◆ **YOUR GOAL**: Give back each line of the listing below that contains the string "will".

########################################

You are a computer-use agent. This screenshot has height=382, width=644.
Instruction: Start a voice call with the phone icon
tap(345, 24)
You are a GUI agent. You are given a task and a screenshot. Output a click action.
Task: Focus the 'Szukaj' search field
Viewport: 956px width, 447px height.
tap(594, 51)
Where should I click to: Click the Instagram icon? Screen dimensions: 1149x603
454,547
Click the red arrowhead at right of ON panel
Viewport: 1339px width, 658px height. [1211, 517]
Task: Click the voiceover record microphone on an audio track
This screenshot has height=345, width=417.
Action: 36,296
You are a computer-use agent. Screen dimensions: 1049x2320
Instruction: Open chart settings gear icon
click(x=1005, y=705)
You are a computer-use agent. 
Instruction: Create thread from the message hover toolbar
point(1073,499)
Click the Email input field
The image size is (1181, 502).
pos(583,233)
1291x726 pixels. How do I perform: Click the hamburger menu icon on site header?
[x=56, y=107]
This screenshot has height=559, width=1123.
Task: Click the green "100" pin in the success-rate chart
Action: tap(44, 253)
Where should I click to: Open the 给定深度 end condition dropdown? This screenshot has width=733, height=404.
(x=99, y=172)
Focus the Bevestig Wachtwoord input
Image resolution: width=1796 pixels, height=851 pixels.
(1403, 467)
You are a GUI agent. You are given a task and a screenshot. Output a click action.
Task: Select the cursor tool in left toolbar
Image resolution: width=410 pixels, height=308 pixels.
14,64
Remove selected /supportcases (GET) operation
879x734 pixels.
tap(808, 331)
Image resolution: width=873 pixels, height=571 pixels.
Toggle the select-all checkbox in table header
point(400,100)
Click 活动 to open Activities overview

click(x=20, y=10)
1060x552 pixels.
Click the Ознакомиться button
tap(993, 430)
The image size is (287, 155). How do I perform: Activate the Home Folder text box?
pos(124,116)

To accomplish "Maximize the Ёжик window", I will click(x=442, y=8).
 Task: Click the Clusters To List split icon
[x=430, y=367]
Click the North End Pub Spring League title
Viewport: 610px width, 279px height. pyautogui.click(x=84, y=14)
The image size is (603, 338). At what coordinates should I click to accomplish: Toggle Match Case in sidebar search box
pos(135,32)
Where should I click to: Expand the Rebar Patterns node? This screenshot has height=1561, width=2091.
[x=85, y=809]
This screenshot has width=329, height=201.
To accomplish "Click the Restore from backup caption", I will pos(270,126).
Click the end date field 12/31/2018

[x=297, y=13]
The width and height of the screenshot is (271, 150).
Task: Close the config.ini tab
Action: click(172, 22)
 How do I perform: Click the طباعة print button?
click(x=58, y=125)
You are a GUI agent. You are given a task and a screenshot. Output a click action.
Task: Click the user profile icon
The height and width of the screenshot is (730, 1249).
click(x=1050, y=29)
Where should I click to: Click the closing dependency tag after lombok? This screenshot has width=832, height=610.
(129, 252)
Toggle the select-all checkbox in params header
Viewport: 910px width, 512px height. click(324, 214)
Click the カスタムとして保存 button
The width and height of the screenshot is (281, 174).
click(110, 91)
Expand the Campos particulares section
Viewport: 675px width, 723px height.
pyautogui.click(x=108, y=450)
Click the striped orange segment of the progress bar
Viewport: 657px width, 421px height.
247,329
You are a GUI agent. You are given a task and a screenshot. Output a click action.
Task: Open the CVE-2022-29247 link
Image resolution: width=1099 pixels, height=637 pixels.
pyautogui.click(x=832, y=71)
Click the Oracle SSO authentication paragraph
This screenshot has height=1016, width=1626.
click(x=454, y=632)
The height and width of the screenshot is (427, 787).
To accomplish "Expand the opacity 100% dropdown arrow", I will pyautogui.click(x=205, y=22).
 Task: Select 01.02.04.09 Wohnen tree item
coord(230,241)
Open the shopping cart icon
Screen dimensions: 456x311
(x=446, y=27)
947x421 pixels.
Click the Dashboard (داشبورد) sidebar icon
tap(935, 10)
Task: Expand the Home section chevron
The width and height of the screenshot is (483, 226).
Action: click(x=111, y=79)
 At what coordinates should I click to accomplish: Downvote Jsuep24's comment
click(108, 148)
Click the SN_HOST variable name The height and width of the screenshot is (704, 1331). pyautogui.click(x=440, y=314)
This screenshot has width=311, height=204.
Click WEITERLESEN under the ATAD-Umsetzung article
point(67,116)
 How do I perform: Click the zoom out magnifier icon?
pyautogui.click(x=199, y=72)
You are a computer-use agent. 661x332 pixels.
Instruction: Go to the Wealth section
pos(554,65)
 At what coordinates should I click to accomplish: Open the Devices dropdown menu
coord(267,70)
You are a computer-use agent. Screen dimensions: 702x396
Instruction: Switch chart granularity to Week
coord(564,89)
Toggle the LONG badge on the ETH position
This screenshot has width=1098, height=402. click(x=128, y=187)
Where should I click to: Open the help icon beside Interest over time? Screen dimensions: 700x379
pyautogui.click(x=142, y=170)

########################################

◆ **WRITTEN ANSWER**:
To accomplish "Maximize the Ёжик window", I will click(x=442, y=8).
To accomplish "Click the Restore from backup caption", I will pos(270,126).
To accomplish "Expand the opacity 100% dropdown arrow", I will pyautogui.click(x=205, y=22).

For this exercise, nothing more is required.